**Problem to work on:**
The records sit below. Return every line in them that holds the word "aleengg".

**Raw data:**
- - - -

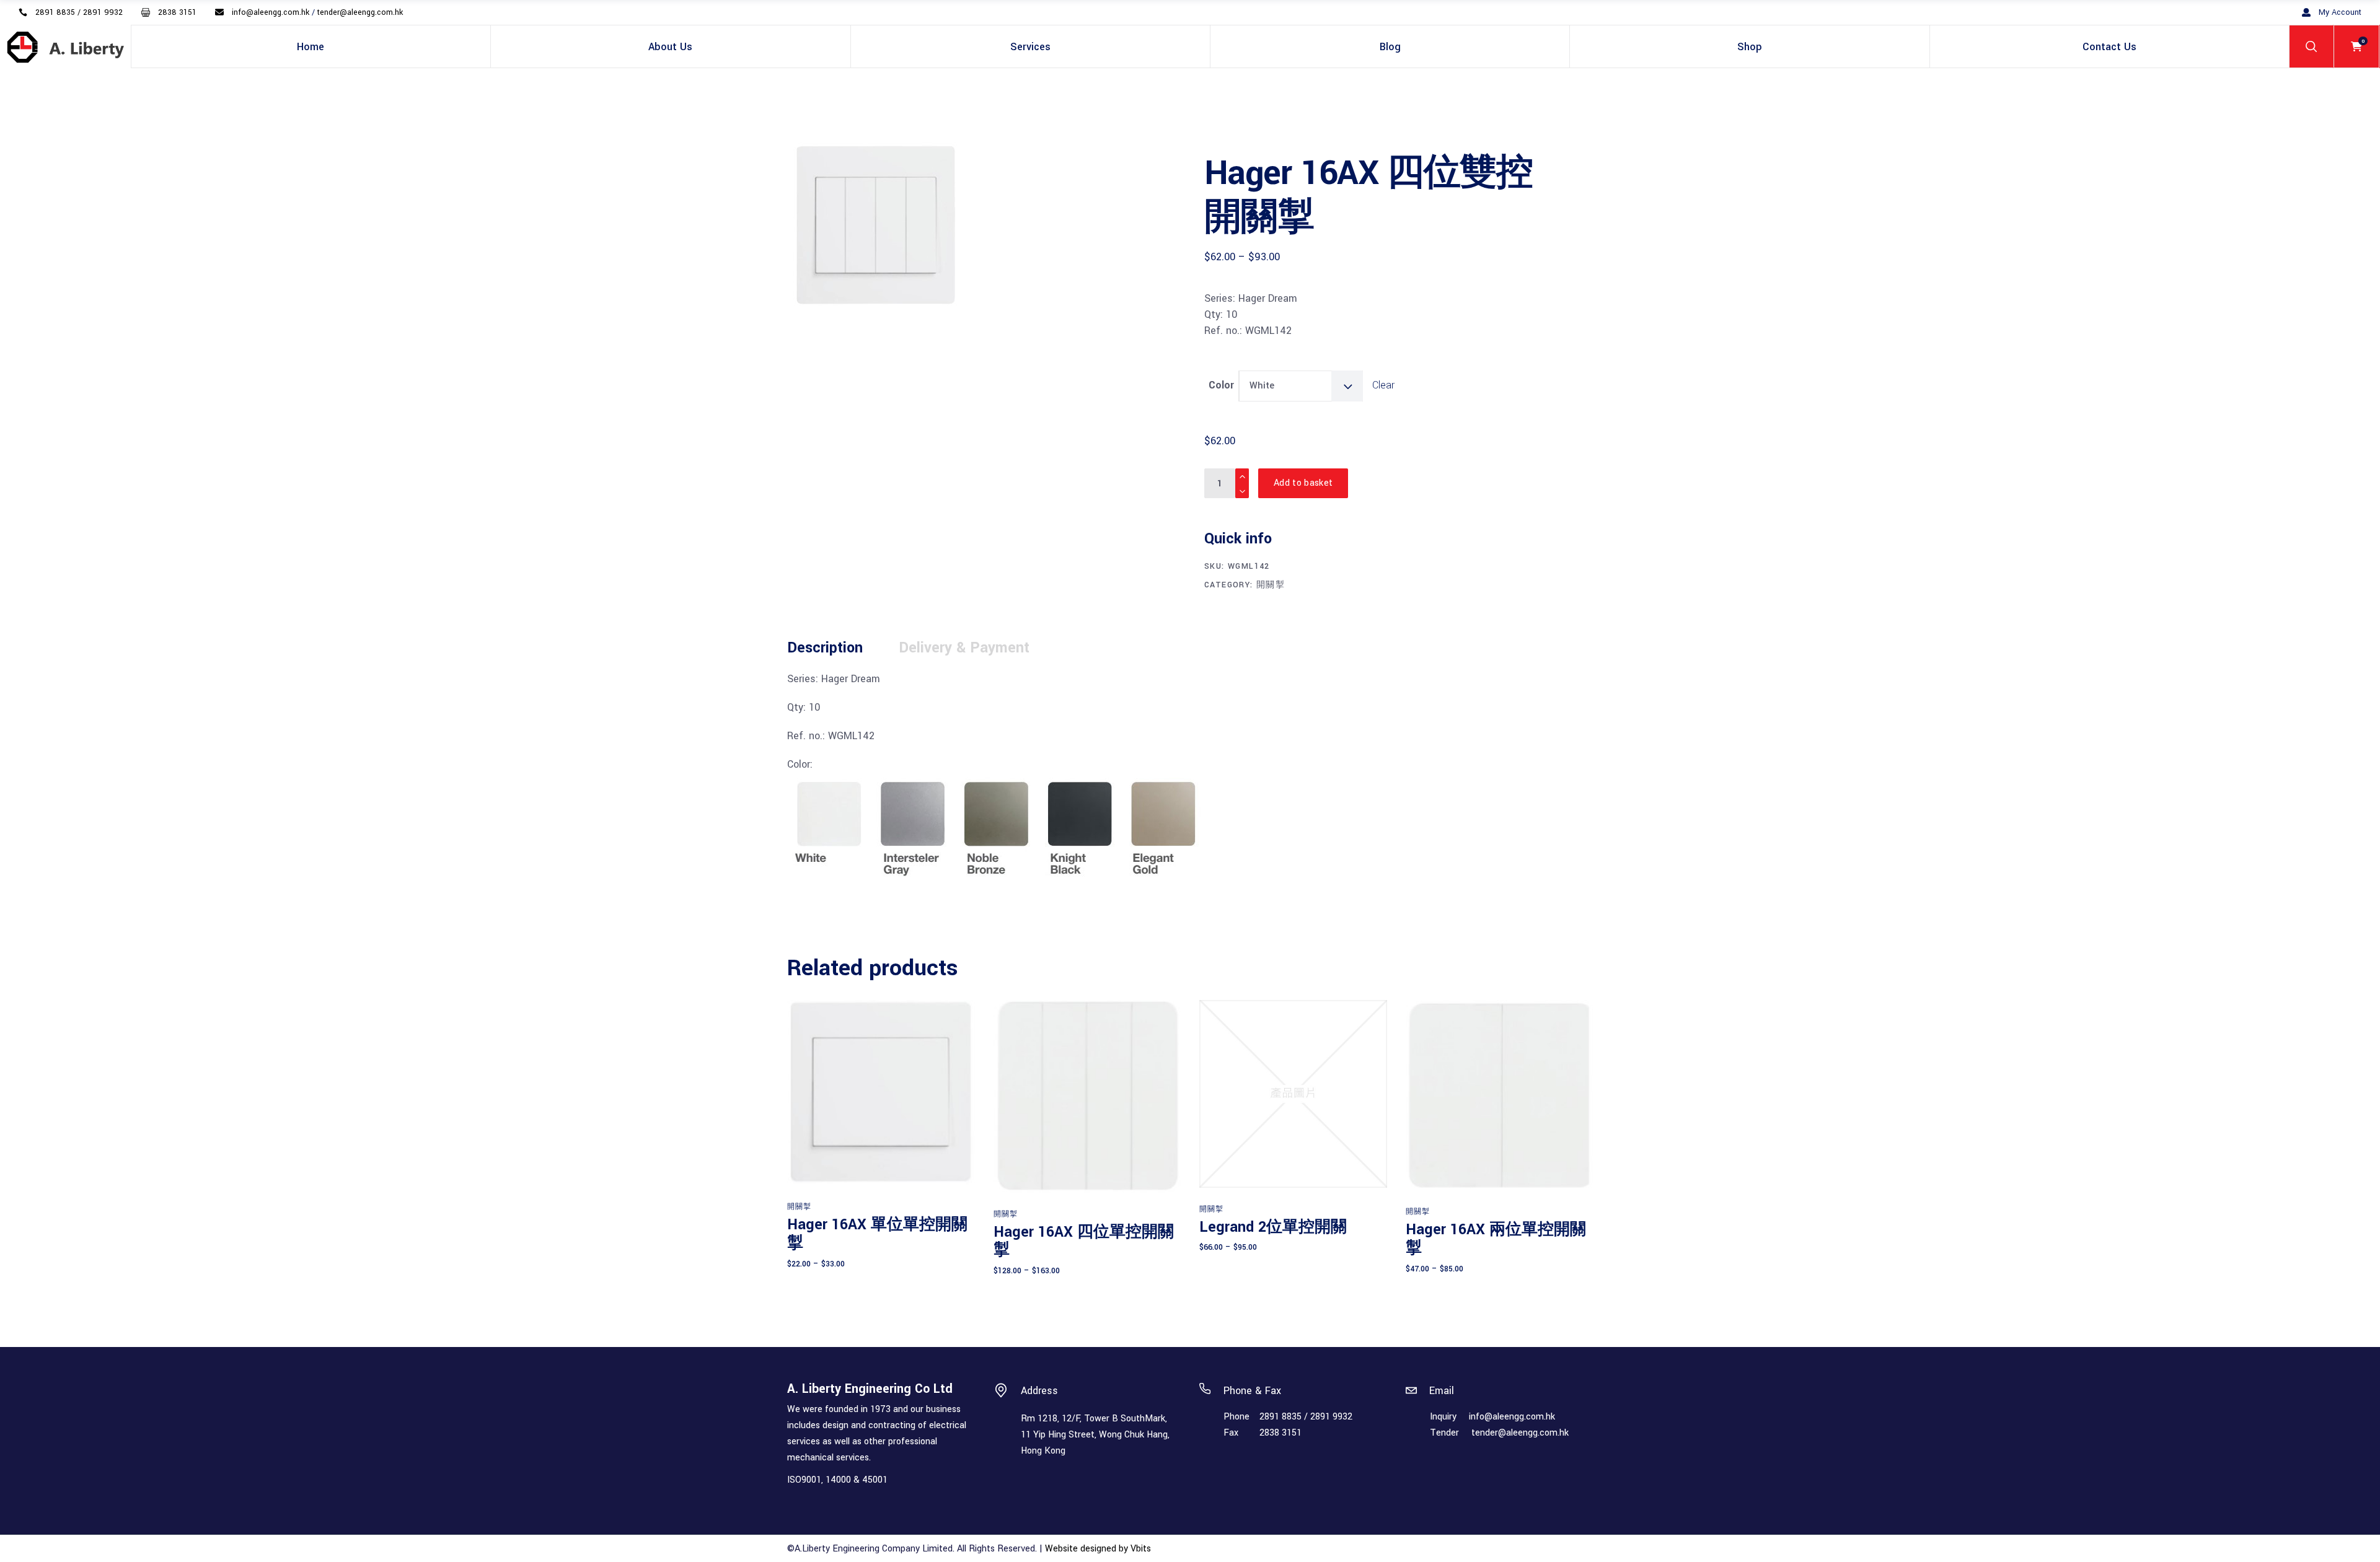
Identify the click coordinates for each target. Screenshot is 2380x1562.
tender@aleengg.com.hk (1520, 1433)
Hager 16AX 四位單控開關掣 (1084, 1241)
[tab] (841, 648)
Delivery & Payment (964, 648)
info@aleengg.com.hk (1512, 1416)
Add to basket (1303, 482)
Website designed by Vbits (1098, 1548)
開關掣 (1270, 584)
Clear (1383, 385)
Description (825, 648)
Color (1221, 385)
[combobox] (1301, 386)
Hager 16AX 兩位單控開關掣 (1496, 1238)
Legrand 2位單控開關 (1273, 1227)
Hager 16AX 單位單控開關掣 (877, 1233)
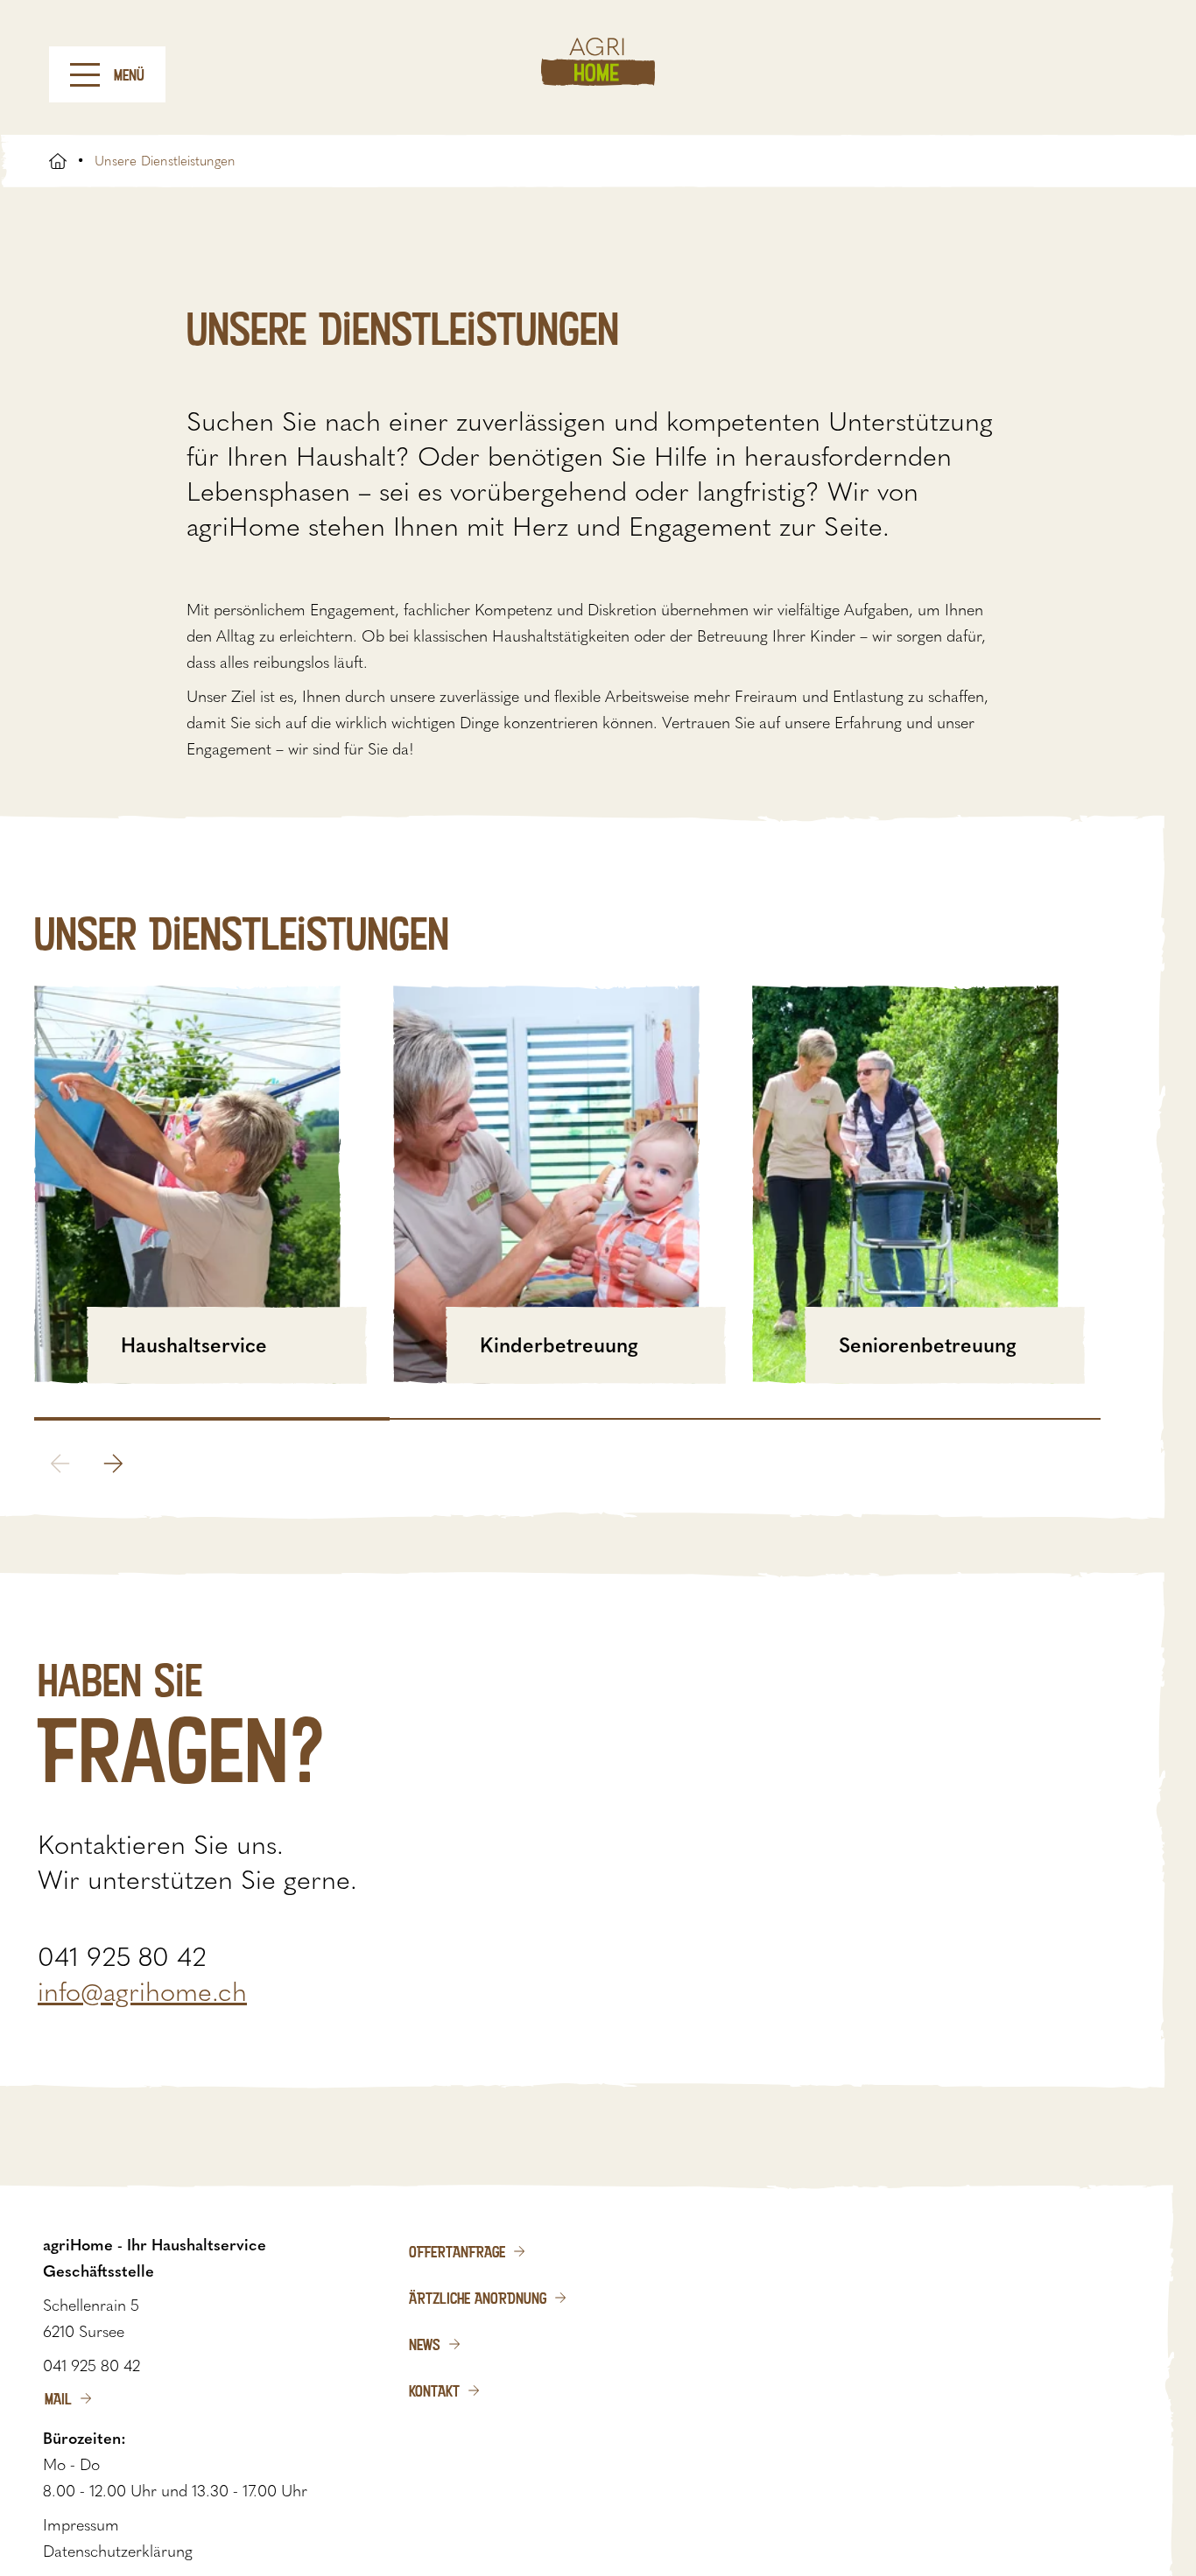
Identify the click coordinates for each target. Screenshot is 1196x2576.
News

- - - -

**Task output:**
tender@aleengg.com.hk (1520, 1433)
info@aleengg.com.hk (1512, 1416)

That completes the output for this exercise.